In a lucid moment, I asked Andrew, "In a typical 14-hour workday, how much real work do you think we get done?" His response: two or three hours.
When I said real work, I meant deep work, the kind that Cal Newport talks about. In 2009, Cal Newport wasn't a thing and there was no term for this. But I meant the kind of high-focus, high-effort cognitive work that leads to a new insight or a meaningful change for the client.
The rest of the work, 11 or 12 hours, was basically slop. Pointless analysis, meetings, check-ins with distracted clients, filler PowerPoint pages, and the like. This is where the majority of corporate employees spend the majority of their time. This is because corporations are risk-averse environments, where people aren't rewarded for taking risks that pay off, but are punished for taking risks that go wrong. That's why everything has to be approved by a committee, discussed at a meeting, and signed off by twelve executives. It's safer for everyone if there's nobody to blame when something goes wrong.
This is a form of accountability--diffused accountability, with blame spread throughout multiple layers across dozens of people. This blame-absorbing accountability structure is expensive to maintain, and doesn't rest on analytical output.
AI isn't going to short-circuit this process. 5x faster spreadsheets from the finance department is not going to speed up Walmart's decision-making process or change where its employees put their attention. The real attention goes into consensus-building, risk mitigation, policies and procedures, and the like.
Individual Accountability Requires Knowledge, Not a Report
Moreover, to the extent that true value lies in understanding the analytical artifacts--being a true subject-matter expert in your area--AI isn't going to reduce human headcount either. The New York Fed has to decide whether it wants an in-house municipal bond expert or if it doesn't.
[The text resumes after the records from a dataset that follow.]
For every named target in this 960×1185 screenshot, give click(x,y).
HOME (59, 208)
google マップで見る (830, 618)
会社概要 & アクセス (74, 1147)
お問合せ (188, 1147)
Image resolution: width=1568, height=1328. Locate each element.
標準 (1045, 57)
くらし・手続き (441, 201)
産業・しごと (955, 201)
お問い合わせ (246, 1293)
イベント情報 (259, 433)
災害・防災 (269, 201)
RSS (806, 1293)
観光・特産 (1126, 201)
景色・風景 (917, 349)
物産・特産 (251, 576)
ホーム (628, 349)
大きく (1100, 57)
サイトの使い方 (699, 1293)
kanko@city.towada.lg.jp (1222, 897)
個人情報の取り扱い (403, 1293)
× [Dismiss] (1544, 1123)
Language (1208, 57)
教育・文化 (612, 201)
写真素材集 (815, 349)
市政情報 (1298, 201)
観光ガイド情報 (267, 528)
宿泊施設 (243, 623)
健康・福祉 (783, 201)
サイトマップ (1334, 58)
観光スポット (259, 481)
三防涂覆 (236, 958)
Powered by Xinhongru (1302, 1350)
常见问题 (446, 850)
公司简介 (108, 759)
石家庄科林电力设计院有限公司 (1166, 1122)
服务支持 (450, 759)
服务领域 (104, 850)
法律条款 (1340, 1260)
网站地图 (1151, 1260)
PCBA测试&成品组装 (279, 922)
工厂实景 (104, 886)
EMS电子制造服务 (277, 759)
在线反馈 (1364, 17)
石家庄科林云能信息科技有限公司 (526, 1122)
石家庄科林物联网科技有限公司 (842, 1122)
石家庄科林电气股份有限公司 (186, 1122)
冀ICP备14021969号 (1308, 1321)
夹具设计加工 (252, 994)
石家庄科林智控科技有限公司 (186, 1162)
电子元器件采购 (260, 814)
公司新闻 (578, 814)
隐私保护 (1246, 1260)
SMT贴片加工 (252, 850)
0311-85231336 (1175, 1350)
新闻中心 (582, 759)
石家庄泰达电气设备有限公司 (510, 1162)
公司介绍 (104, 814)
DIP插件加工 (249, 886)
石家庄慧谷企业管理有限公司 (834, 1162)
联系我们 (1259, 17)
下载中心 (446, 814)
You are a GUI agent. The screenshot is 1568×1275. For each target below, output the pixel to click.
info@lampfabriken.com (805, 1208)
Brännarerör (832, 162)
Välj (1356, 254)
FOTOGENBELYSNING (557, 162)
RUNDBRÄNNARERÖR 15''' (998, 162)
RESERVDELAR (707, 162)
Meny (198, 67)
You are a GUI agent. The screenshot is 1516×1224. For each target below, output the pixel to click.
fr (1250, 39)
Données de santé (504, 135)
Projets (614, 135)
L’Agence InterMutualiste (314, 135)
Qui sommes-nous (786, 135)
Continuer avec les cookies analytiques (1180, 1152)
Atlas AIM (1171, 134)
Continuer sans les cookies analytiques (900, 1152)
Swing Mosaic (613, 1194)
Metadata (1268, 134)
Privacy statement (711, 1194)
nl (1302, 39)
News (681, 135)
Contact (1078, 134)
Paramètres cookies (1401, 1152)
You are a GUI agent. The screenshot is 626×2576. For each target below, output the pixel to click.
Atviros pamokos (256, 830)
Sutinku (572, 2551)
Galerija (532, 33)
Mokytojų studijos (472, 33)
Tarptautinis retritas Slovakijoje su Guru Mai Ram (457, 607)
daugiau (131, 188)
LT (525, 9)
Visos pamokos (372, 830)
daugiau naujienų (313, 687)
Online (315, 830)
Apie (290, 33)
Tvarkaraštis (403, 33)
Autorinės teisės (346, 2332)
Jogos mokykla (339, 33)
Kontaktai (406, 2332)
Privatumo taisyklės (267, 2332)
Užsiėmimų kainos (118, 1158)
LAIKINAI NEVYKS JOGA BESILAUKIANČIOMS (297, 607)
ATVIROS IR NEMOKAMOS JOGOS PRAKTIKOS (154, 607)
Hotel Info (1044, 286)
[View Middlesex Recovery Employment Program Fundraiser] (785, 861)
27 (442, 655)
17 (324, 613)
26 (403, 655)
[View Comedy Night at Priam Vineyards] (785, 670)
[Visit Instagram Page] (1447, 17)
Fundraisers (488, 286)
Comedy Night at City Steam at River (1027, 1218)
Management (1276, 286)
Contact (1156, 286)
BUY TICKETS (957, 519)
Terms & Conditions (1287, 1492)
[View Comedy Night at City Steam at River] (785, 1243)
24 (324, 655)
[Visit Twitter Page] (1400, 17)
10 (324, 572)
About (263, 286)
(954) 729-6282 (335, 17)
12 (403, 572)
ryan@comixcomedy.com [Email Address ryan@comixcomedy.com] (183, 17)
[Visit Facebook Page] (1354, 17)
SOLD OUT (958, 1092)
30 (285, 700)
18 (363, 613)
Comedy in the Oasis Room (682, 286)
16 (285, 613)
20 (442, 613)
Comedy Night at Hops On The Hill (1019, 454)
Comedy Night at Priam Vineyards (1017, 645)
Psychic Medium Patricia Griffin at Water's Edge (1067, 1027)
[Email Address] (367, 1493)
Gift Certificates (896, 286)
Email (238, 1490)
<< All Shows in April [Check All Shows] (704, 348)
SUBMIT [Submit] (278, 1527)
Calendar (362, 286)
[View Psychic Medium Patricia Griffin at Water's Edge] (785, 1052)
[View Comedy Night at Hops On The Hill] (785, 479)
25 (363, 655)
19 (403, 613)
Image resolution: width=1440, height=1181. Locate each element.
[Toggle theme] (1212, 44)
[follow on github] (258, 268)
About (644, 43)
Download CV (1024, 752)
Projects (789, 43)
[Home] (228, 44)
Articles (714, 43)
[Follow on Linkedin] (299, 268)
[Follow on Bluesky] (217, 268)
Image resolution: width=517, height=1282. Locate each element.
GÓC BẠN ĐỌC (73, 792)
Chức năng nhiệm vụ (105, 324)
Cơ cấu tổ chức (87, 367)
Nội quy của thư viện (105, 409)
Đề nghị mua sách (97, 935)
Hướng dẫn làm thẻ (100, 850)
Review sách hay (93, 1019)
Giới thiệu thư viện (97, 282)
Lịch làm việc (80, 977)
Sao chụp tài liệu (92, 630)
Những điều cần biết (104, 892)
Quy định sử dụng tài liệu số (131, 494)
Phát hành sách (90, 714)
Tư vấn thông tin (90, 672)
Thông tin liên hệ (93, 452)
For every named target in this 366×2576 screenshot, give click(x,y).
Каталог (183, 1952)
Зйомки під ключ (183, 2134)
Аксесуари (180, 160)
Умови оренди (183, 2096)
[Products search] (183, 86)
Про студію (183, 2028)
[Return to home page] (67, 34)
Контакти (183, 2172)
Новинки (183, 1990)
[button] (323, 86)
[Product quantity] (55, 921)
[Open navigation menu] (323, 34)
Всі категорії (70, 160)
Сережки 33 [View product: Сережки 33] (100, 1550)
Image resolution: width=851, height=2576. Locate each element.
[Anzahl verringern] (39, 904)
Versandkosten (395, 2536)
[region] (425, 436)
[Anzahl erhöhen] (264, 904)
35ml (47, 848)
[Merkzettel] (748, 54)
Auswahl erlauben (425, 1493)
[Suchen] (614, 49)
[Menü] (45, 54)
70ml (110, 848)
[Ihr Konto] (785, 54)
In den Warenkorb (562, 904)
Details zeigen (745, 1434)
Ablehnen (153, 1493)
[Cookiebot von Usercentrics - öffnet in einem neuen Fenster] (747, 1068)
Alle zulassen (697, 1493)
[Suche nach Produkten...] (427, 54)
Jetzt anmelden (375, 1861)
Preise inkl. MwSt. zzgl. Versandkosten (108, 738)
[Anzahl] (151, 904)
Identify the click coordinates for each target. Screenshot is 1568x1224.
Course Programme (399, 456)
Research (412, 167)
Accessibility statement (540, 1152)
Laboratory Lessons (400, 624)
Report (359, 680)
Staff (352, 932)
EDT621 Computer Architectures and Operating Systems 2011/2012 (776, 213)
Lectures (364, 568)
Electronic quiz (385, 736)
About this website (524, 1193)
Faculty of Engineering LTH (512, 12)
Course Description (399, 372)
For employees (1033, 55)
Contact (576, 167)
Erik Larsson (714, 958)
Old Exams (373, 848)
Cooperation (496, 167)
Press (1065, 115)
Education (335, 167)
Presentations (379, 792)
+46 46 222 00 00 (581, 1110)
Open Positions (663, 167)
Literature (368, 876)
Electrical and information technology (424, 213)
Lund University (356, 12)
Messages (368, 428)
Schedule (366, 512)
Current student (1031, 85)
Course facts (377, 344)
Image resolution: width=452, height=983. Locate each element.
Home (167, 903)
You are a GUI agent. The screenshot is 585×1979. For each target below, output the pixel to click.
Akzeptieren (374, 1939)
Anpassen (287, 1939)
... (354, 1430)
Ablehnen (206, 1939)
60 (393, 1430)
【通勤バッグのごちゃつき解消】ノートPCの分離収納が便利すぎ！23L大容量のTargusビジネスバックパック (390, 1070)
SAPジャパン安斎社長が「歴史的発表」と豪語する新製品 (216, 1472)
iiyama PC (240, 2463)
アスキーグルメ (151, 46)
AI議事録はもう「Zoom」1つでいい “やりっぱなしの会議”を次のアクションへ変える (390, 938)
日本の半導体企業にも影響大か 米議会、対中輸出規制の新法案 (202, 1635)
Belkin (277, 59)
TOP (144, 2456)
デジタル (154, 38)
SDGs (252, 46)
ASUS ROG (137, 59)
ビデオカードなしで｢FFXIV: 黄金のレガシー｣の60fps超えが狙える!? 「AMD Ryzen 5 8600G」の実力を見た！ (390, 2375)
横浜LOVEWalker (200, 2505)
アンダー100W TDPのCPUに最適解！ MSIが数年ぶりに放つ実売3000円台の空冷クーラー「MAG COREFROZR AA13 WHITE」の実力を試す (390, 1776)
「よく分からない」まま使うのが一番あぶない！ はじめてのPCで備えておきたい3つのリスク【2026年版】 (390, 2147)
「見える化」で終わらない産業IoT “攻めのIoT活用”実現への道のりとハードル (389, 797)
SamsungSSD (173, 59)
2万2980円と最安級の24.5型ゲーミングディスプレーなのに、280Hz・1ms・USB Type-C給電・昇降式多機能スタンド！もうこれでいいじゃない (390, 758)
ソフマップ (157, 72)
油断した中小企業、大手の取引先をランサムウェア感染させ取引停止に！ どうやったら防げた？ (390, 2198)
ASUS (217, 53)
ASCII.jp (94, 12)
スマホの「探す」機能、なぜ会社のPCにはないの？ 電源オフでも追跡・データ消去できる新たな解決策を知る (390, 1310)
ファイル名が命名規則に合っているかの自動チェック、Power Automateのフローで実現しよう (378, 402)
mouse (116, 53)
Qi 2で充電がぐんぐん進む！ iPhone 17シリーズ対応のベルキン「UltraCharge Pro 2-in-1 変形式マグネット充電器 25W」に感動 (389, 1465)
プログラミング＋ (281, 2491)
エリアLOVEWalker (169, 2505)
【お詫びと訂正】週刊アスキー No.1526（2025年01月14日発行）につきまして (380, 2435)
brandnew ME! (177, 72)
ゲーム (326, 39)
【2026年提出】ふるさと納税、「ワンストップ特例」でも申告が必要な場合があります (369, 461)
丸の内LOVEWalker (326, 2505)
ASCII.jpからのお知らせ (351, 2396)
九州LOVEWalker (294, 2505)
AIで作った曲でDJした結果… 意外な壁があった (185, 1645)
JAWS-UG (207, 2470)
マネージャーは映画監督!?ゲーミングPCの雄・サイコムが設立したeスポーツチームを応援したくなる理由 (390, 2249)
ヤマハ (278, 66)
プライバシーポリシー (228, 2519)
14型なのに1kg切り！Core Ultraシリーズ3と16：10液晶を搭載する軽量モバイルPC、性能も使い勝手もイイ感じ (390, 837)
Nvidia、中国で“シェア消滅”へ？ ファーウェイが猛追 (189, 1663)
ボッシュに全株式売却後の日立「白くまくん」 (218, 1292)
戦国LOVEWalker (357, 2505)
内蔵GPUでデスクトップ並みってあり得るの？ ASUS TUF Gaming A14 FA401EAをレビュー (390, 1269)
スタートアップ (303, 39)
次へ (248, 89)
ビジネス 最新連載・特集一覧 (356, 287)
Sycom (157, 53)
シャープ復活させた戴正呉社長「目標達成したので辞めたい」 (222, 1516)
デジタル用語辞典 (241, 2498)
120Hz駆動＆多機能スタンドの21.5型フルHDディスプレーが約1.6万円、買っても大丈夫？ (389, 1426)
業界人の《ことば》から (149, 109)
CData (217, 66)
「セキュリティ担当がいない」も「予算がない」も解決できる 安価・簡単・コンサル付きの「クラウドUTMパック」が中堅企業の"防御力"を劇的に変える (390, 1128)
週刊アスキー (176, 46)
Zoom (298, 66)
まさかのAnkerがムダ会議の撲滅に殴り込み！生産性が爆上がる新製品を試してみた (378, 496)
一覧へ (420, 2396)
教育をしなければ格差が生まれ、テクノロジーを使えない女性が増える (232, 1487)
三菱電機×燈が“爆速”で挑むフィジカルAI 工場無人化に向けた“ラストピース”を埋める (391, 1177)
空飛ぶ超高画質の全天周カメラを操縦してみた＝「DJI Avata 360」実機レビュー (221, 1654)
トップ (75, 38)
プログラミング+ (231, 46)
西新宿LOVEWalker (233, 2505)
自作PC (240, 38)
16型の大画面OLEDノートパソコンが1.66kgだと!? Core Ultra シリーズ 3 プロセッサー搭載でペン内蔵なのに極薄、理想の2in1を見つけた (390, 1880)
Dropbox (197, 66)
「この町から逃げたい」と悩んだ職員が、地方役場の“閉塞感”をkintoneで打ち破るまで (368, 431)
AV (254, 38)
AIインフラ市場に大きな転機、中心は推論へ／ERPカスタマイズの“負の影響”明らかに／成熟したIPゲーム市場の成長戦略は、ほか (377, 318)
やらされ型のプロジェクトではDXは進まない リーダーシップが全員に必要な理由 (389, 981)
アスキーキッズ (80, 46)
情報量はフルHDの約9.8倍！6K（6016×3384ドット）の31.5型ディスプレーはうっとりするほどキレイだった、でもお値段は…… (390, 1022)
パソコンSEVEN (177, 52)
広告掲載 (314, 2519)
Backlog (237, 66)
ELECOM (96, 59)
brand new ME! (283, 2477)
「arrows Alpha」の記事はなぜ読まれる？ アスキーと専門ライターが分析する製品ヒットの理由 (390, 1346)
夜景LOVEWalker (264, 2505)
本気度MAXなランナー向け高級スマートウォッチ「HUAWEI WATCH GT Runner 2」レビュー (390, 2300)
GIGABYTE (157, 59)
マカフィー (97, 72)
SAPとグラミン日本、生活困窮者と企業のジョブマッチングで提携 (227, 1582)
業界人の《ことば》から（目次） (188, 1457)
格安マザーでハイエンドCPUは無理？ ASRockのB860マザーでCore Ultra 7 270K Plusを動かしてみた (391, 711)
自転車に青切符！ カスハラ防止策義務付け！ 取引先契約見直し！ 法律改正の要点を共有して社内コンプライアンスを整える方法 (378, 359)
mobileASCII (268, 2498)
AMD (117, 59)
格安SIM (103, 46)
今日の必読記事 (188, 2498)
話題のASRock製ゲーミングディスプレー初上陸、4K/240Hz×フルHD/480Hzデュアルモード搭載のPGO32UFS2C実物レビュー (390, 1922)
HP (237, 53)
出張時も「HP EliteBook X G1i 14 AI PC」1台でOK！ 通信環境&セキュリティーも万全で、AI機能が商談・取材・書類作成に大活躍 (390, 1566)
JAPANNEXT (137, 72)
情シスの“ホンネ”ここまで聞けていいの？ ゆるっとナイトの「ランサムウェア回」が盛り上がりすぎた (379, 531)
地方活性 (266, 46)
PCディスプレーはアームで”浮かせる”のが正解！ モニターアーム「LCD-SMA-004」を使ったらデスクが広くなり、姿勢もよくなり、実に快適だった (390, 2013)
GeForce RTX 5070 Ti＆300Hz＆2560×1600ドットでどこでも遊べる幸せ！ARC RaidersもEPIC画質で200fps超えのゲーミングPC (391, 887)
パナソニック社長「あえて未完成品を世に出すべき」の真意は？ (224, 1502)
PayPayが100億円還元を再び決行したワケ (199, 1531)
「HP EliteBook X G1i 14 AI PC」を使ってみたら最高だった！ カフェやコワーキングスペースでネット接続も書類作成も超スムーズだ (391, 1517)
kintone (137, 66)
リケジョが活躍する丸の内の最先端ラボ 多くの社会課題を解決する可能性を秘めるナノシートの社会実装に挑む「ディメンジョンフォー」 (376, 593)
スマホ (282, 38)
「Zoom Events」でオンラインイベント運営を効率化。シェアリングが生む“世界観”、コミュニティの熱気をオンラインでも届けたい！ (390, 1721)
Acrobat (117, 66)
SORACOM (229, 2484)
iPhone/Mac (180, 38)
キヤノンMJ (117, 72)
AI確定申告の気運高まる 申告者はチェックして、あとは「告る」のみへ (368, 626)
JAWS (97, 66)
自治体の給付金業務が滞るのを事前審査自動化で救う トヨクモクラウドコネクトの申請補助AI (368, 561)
If it does want an expert, having generative AI produce a bunch of municipal bond reports isn't going to obviate the need of having a person whose opinion you can draw on when something goes wrong. If it doesn't want an expert, maybe there was no value in being a muni bond subject-matter expert at the Fed in the first place.
I am a finance professor who teaches a discussion-based class. At the beginning of the summer, I asked Claude if there was any part of my teaching workflow that I could outsource to an agent. An obvious candidate was my weekly market discussion notes:
It's immediately obvious that an LLM can generate a vastly better summary in a much shorter time than the 5-6 hours it takes me to do this every Sunday night. But having a good summary isn't the point--it doesn't produce accountability to my students. For me, as a professor leading a classroom discussion, I have to invest the time reading these stories, looking up price action, thinking of potential discussion questions, to internalize the knowledge necessary to have a rich conversation with the students. I can't lead a discussion if I don't know what I'm talking about. There's no shortcut--the time spent working is the entire point.
So what part of my job can be outsourced to an LLM? I can't outsource the learning I have to do myself. Students can't outsource the engagement with a real human in a physical classroom that drives the attention, focus, entertainment and unexpected twists and turns needed to produce real learning anyway.
So all this comes back to the value for the buyers. An individual like me will pay because I got results--a fixed leak, learning TGA, or whatever. But what results is a corporation getting? If they don't get the value they need (accountability), why would they pay? And if they won't pay, does the revenue supporting these stock valuations and this bond issuance exist?